What is being asked:
Can you continue the baking post below on stollen spirals and other festive gift goodies from the point where it stops?

Tuesday 29 December 2015

Stollen spirals and other festive gift goodies

Stollen spirals - really just festive Chelsea buns I guess...

BBC Good Food recipe

Take 1 (test run, not a gift):

All went fine except I crammed too many in the tin and the middle ones were too doughy. Next time space them out better/use more tins. Also use more fruit, and slice the marzipan rather than using a big wodge in the middle.



Take 2:

Made these dairy free by subbing in coconut oil for butter, and soya milk for the milk. Not a deliberate choice, just what I had in the house to make them for a dairy-intolerant recipient. Also made the changes as above, and happened to use more sultanas and cranberries, no mixed peel, no nuts, and no icing, purely for time reasons. They fit perfectly, with room to expand, at 12 to my big roasting tin, with the remainder (I hesitate to say rejects) in a smaller tin. The 12 were frozen as soon as they were cool, defrosted in the car while travelling, reheated in a low oven for half an hour or so, and hoovered up in no time, so this recipe is definitely a keeper!

Take 3:

Easterised as follows: soak the fruit (a sultana/cranberry/cherry mix) in a mix of tea and amaretto; sprinkle it in the buns along with grated marzipan and dark chocolate chips. Serve warm so the marzipan and chocolate are a bit gooey.


German cinnamon star biscuits

Outdoor Chics recipe

These went OK but cooked too quickly in my oven at 200°C, so were a bit toasty. They have a chewy macaroony texture. I put allspice in the icing, as I'd run out of cinnamon, and some lemon zest. The icing was very sticky to apply, and I also found the mixture a bit crumbly and liable to get stuck in the points of the star cutter,


Nigella's bar nuts

Recipe

Sweet, salty, spicy, herby roasted nuts. Yum. Again, made with coconut oil not butter - no difference.

Data to examine:
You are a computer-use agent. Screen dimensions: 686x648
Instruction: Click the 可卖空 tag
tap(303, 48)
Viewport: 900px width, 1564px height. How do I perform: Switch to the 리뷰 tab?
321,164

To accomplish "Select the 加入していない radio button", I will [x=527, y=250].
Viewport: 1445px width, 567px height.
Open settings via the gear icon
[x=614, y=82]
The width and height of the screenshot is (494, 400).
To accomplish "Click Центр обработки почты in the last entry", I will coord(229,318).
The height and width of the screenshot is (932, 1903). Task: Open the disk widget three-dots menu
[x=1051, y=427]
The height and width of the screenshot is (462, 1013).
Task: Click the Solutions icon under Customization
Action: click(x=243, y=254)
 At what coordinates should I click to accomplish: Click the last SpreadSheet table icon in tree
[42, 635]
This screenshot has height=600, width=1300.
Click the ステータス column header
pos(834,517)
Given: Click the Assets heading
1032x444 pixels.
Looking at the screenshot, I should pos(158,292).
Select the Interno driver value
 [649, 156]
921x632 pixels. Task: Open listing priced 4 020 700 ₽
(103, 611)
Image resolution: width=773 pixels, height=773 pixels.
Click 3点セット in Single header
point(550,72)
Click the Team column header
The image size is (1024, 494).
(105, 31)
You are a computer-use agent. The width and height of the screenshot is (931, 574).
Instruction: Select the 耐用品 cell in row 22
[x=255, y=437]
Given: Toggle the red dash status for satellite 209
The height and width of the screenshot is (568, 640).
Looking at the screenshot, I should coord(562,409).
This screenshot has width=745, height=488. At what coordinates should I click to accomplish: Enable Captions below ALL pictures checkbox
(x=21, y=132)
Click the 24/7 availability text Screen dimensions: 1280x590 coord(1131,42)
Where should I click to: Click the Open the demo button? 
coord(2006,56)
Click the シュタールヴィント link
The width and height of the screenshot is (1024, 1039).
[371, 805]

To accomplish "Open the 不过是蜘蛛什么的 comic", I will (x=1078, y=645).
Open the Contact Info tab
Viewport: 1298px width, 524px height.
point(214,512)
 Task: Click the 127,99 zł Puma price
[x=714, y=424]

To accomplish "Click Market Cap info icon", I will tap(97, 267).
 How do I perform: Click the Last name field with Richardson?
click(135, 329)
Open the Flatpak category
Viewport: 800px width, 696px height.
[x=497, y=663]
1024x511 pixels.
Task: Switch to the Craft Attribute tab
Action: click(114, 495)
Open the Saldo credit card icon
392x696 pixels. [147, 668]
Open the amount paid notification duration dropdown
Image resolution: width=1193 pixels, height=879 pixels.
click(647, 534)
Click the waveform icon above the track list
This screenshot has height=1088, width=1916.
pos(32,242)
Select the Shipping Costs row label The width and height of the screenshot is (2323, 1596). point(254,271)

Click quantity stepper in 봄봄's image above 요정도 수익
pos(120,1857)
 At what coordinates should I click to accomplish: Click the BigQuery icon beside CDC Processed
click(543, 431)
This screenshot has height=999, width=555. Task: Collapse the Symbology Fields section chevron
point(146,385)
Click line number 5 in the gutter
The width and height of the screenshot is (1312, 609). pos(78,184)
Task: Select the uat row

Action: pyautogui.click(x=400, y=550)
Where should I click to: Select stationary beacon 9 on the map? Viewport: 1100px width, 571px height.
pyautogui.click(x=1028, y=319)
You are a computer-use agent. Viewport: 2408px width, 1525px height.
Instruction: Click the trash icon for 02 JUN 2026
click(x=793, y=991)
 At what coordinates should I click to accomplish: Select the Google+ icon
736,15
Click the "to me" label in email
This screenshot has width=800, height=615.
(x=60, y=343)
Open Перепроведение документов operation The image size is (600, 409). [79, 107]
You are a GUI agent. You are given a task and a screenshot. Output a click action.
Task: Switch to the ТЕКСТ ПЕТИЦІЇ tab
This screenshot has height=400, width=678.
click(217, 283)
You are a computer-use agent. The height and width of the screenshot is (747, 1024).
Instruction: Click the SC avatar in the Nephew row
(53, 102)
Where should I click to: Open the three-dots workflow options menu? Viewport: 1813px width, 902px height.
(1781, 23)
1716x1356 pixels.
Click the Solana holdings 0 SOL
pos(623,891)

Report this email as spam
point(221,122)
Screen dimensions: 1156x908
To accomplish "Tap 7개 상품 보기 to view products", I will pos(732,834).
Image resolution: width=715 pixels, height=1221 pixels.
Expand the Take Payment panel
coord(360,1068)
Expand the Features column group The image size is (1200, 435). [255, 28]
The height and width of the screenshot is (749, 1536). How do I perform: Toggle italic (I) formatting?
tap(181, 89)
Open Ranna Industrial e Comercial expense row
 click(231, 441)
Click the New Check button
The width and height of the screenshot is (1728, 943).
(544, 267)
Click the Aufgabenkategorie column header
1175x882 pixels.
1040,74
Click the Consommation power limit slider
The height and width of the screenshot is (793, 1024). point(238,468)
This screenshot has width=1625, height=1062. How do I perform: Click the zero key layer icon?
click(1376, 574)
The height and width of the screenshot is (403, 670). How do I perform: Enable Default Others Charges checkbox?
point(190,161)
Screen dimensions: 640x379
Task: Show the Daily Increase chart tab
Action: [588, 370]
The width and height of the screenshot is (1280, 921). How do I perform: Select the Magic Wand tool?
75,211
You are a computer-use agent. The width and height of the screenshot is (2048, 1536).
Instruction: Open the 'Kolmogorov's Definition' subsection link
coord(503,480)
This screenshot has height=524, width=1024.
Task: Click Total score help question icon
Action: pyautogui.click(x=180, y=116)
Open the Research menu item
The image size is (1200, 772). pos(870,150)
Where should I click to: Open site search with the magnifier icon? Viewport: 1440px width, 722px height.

Task response:
Ginger cupcakes

A Jamie Oliver recipe

I was a bit worried by the amount of oil in these but they didn't come out greasy at all. Would be good with some sort of spicy dark chocolate topping.


Sunday 6 December 2015

The best squash lasagne?

The original recipe comes from Serious Eats, a food site I enjoy but which is US-based and it does show - like in this recipe, which I think is a bit too rich. So while it's badged as the best, I'm not so sure.

The lasagne consists of layers of a cheese sauce, creamy buttery squash puree, and sauteed squash with apple. As well as the overwhelming use of butter, cream cheese and Gruyere, the proportions of each layer seem off. There was lots of cheese sauce (which was quite thin), not so much squash puree (which was not as smooth as I'd like), and the sauteed squash and apple was more like a garnish. So while I'd try it again, I'd modify it as follows:

- make my usual cheese sauce (more butter/flour to milk, and some mustard powder for zip). ditch or reduce the garlic, which was a bit overpowering.
- roast more squash, for longer.
- try and find pumpkin or kabocha, as I could only get butternut this time and it is more solid.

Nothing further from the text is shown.